> Gezeigter Textauszug

──────────────────────────────

Aber dies will ich nicht mitteilen, sondern ein Vorkommnis bei einer naiven Dame, die mir eines Abends, nachdem ich zu Hause drei Rollmöpse verspeist hatte, eine soeben fertig gewordene, sehr kindliche und dabei sehr traurige Novelle vorlesen wollte, als ich mich auf meinem Sessel unter der Widerspenstigkeit der vertilgten Lieblinge winden tat, daß die naive Dame den Eindruck haben mußte, dies Grimmen wäre der Effekt ihrer tragischen Erzählung. Sie war darob so gerührt, daß sie mir kurz darauf einen Porträtauftrag erteilte und dieser Auftrag zog einige andere Aufträge nach sich, daß ich allmählich zum Maler der guten Gesellschaft aufrückte - natürlich nicht der wirklich guten, sagen wir, eher jener, die etwas unter der mittleren liegt, sogar einen ganzen Batzen unter der mittleren und wenn man diese Schicht »kleine Leute« nennt, so hat man den richtigen Ausdruck, kurz - von einem Manne, der ein Bohemeleben führte und Rollmöpse für sein Leben gern ißt, kann man füglich nicht erwarten, daß er zum Lieblingsmaler der wirklich feinen Leute avanciert und erst recht nicht, daß er sich den Rollmops abgewöhnt, weil er einmal nach seinem Genuß ein bißchen gezwickt wurde. Nicht immer jedoch hat das Rollmopsessen derartig wohltätige Folgen gezeitigt, wie, damals bei der literarischen Dame. In Spartakustagen, als ich nach Berlin zurückkam und gerad im Zentrum in einem Wirtshaus einkehrte, ging auf einmal eine Schießerei los. Ich ließ mich nicht stören und bestellte Bier und einen Rollmops, und als es immer toller wurde, stürmte plötzlich ein Zug Soldaten herein.«Sie haben geschossen!« schrie mich der Leutnant an. »Ich esse ja einen Rollmops«, sagte ich schüchtern, und als mich die Musketiere abführen wollten, beteuerte ich immer wieder, daß ich doch nur einen Rollmops essen täte, »habe noch den Mund voll davon«, flehte ich verängstet und zum Beweis öffnete ich sperrangelweit das Maul. »Laßt ihn, den Schieber!« wehrte der Anführer seinen Leuten und stürmte davon - fast hätte es mich den Kopf gekostet.

──────────────────────────────

> Vorliegende Datensätze

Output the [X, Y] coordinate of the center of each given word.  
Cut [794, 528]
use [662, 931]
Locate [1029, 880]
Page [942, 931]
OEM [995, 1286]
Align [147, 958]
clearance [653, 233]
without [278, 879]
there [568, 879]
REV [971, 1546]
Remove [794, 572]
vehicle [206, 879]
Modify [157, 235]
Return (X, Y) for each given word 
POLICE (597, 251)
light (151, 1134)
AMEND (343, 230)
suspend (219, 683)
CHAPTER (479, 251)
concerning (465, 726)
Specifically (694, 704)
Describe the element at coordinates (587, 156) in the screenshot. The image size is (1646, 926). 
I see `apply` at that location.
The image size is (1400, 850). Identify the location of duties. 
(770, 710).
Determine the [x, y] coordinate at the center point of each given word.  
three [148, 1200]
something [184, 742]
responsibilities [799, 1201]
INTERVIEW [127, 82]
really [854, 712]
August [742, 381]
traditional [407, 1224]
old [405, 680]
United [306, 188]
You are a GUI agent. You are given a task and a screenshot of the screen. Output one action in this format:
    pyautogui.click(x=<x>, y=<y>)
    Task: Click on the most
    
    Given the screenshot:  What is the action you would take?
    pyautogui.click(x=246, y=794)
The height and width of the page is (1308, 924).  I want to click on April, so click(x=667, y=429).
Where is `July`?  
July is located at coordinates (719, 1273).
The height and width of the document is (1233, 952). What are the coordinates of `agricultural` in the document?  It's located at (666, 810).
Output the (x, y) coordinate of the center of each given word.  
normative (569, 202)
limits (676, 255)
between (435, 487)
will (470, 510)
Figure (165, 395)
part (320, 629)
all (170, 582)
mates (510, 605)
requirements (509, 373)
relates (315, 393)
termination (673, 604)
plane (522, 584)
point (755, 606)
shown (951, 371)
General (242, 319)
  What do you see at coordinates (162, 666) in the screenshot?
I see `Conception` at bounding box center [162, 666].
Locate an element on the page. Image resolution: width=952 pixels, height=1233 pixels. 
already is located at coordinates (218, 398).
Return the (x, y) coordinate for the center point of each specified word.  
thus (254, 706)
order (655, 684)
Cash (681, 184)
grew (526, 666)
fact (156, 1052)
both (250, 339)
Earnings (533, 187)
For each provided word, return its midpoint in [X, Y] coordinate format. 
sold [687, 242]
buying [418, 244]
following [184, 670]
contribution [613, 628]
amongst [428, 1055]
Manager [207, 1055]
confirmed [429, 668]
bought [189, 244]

──────────────────────────────

> Kurze Aufgabe 1
Was bestellte der Erzähler laut dem Textauszug über die Rollmöpse in den Spartakustagen im Wirtshaus?
> Kurze Aufgabe 2
Fasse den Textauszug über die Rollmöpse in zwei Sätzen zusammen.
> Kurze Aufgabe 3
Bitte führe den Textauszug über die Rollmöpse nach seinem letzten Satz weiter.

> Antwort 1
Bier und einen Rollmops.

> Antwort 2
Weil eine naive Dame das Winden des Erzählers nach drei Rollmöpsen für Rührung über ihre traurige Novelle hielt, erteilte sie ihm einen Porträtauftrag, der weitere Aufträge nach sich zog und ihn allmählich zum Maler der »kleinen Leute« machte. In den Spartakustagen dagegen beschuldigte ihn ein Leutnant in einem Berliner Wirtshaus, geschossen zu haben, ließ ihn aber als »Schieber« laufen, nachdem er seinen Mund voll Rollmops gezeigt hatte.

> Antwort 3
So können Gourments durch ihre Genußsucht in Gefahr kommen - aber so ein Rollmops ist auch gar zu schön, eine Augenweide und ästhetische Ergötzung und ich begreife nicht, daß ihn die Maler noch nicht vor ihre Palette nahmen, namentlich Slevogt nicht, der schon Bücklinge und Sprotten mit seiner nervösen Handschrift gemalt hat. Ich selber baute zwar schon öfter Rollmopsstilleben auf - aber konnte ichs denn abmalen, so ein unbeherrschter Epigone wie ich bin! denn jedesmal wenn ich mich anschickte, lief mir wässrig im Munde zusammen, ich ward happig danach und schnabulierte im Nu die ganze Herrlichkeit. Was sollen uns auch abgemalte Rollmöpse und die ganze Stillebenmalerei! unser Zeitalter hat andere Sorgen und viel zeitgemäßer wärs, man photographierte so einen Rollmops oder filmte ihn und einen solchen, den man durch einen inneren Mechanismus dazu bringen kann, daß er sich bewegt und auf dem Tisch, von Teller zu Teller herumläuft. Eines meiner früheren Modelle, ein junges Ding, namens Tanja, konnte stundenlang Spengler, Scheler und Edgar Dacqué lesen, ohne ein Wort davon zu verstehen; sie vertilgte aber auch Rollmöpse, mit besserem Verständnis, und tat viele Sprüche über die verschiedenen Sorten, die Acht-Pfenniger und die Fünfzehn-Pfenniger.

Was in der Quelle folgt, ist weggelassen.